Friday, September 22, 2006

S1RA is Back; Call to Action

Copyright Law just keeps getting better and better. I just wanted to bring this your attention.

In June we brought attention to S1RA (The Section 115 Reform Act), which has the laudable goal of bringing mechanical licensing into the 21st Century. However, buried deep within the legislation was a provision that required all incidental copies of a song to have their own separate license. In other words, a copyright holder could charge you for every copy that exists in a caching server, your ISP's own cache, or even the buffer on your computer. It's double dipping, redefining fair use, and now it's back and worse than ever. S1RA lives on under the title of the Copyright Modernization Act of 2006. Sounds ominous enough. It still includes all the terrible provisions of S1RA by taking aim at Internet radio and satellite radio by gutting the Audio Home Recording Act, which explicitly allows devices to time-shift radio.

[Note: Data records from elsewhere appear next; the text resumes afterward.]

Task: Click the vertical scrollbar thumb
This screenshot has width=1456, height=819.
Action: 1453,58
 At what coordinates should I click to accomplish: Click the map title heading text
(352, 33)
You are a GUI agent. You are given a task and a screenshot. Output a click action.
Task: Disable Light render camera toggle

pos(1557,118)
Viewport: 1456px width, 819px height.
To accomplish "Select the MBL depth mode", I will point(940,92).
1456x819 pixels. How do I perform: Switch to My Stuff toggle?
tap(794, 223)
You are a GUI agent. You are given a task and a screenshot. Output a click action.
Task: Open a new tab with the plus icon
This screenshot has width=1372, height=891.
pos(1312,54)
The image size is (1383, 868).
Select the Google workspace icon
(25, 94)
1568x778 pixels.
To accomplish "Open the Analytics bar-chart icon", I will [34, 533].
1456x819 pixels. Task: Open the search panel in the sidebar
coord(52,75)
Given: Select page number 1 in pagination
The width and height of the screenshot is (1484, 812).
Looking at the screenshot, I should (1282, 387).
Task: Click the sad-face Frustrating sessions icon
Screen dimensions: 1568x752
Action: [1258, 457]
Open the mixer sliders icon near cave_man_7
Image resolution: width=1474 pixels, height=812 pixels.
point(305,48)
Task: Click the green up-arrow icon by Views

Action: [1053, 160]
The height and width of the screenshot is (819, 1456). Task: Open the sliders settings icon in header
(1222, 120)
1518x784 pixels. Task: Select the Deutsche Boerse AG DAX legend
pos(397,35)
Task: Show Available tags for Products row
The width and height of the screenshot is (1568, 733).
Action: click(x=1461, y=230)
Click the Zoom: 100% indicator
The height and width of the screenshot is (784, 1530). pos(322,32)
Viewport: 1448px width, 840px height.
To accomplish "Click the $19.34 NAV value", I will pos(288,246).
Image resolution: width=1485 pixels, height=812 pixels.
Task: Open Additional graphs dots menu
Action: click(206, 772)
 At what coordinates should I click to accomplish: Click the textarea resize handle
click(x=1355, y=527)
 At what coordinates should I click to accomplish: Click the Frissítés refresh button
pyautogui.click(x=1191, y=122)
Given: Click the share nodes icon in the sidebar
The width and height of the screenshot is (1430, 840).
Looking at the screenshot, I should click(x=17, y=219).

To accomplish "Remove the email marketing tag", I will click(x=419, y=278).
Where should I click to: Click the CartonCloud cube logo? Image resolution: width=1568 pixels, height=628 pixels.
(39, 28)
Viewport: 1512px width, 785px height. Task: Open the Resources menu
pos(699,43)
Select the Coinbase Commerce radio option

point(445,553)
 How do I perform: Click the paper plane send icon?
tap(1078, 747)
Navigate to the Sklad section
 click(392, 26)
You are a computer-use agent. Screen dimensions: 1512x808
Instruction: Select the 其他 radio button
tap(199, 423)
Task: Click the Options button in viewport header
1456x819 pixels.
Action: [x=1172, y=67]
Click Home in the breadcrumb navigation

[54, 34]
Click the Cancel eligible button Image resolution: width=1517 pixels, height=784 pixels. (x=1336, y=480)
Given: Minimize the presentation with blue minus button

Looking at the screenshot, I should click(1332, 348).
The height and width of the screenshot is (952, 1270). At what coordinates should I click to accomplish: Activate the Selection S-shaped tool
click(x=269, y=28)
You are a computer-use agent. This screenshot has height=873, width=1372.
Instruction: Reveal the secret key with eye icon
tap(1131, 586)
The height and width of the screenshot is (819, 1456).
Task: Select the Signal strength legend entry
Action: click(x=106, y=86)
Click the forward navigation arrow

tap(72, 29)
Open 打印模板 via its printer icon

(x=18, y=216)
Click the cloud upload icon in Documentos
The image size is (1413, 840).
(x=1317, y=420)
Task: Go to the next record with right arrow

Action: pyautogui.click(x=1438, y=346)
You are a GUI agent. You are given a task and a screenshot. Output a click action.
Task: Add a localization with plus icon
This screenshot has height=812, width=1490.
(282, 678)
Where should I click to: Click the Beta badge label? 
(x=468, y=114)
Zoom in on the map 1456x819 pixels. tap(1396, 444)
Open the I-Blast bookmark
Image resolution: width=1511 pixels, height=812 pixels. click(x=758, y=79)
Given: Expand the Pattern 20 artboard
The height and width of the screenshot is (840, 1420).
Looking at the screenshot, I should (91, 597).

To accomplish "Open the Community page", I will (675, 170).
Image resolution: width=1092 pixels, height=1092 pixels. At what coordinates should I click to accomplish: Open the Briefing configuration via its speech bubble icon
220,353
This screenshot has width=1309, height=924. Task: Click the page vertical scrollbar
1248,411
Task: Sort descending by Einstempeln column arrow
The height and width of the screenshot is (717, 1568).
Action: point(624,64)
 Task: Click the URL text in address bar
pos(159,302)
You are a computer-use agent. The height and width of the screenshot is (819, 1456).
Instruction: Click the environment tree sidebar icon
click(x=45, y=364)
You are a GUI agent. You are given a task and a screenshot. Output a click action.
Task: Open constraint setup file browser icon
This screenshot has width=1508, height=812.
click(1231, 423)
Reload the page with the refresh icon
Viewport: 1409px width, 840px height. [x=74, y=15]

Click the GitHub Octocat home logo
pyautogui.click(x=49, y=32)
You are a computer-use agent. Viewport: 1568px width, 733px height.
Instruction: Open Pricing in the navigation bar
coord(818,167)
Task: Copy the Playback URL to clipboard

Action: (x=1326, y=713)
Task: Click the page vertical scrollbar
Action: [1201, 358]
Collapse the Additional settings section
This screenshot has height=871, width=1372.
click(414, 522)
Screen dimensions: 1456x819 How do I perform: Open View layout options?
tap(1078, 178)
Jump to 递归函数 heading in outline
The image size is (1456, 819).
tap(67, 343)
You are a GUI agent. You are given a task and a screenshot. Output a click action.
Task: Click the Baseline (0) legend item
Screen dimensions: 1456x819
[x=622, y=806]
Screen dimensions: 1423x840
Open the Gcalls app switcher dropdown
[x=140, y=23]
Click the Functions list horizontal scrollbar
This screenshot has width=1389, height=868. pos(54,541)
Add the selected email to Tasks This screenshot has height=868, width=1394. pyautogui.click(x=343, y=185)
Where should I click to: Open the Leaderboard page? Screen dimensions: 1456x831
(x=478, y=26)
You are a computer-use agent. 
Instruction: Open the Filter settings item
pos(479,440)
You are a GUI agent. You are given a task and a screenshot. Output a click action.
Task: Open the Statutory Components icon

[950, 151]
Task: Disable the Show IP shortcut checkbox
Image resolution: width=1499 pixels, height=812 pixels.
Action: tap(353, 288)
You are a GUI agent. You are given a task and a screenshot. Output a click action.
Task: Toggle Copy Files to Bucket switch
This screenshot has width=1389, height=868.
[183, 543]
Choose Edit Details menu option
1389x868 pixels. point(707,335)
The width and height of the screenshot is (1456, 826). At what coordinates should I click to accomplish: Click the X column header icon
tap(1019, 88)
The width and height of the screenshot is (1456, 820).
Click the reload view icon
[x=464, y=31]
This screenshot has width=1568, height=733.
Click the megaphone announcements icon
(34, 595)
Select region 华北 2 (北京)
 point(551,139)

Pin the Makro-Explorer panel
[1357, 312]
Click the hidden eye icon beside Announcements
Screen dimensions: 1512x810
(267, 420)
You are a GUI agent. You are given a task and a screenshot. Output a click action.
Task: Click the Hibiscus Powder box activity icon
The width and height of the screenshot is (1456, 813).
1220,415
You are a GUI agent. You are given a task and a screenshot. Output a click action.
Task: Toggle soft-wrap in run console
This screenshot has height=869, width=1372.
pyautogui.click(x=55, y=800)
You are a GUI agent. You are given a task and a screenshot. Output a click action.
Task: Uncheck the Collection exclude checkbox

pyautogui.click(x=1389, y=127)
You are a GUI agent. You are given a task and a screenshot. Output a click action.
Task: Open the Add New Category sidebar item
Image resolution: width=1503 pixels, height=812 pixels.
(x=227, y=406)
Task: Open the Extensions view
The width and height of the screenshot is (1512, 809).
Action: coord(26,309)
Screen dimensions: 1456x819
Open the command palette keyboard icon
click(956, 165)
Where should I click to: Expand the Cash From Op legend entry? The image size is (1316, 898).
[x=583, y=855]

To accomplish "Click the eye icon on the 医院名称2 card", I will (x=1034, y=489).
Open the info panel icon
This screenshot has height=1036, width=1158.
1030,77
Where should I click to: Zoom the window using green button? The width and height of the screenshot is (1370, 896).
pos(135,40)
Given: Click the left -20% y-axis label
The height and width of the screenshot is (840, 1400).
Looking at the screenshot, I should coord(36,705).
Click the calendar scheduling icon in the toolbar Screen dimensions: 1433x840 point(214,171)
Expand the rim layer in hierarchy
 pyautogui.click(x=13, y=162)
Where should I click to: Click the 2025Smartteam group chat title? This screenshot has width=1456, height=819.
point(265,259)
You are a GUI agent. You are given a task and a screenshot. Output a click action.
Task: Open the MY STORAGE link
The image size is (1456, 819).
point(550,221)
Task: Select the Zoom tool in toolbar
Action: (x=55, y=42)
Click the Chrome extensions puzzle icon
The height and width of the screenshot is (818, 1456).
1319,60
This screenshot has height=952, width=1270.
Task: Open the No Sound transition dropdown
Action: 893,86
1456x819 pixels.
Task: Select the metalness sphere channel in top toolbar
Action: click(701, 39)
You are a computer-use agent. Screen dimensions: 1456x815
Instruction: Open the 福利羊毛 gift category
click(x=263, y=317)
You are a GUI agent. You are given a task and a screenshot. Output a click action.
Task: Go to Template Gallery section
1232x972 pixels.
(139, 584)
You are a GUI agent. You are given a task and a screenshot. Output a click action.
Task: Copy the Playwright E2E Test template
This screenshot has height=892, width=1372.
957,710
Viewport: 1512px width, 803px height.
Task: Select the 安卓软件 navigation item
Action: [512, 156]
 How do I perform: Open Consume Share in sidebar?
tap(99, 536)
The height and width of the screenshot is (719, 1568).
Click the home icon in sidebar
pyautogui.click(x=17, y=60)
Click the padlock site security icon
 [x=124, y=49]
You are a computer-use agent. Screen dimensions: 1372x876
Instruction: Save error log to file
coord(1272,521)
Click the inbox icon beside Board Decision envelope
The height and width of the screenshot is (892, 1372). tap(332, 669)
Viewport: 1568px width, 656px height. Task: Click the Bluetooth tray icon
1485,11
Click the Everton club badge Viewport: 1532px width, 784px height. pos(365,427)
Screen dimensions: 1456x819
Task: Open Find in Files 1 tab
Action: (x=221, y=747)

CMA is trying to elbow itself into law by wrapping itself in a good bill: the Orphan Works Act of 2006. This bill is an important piece of legislation that removes significant hurdles that artists have to jump to create their art. Right now, with our over-reaching copyright regime, if a documentary film makers wants to include an image, film clip, or song in their work, but no copyright holder can be found, the film maker is out of luck. OWA allows the artist to include the work, assuming they employed due diligence to track down the copyright holder, and would severely limit any damages stemming from an infringement suit if the owner suddenly reappeared.

However good the Orphan Works Act is, S1RA is worse and negates the benefits that come from OWA. We cannot sacrifice our technological future by imposing an innovation tax on internet and satellite radio."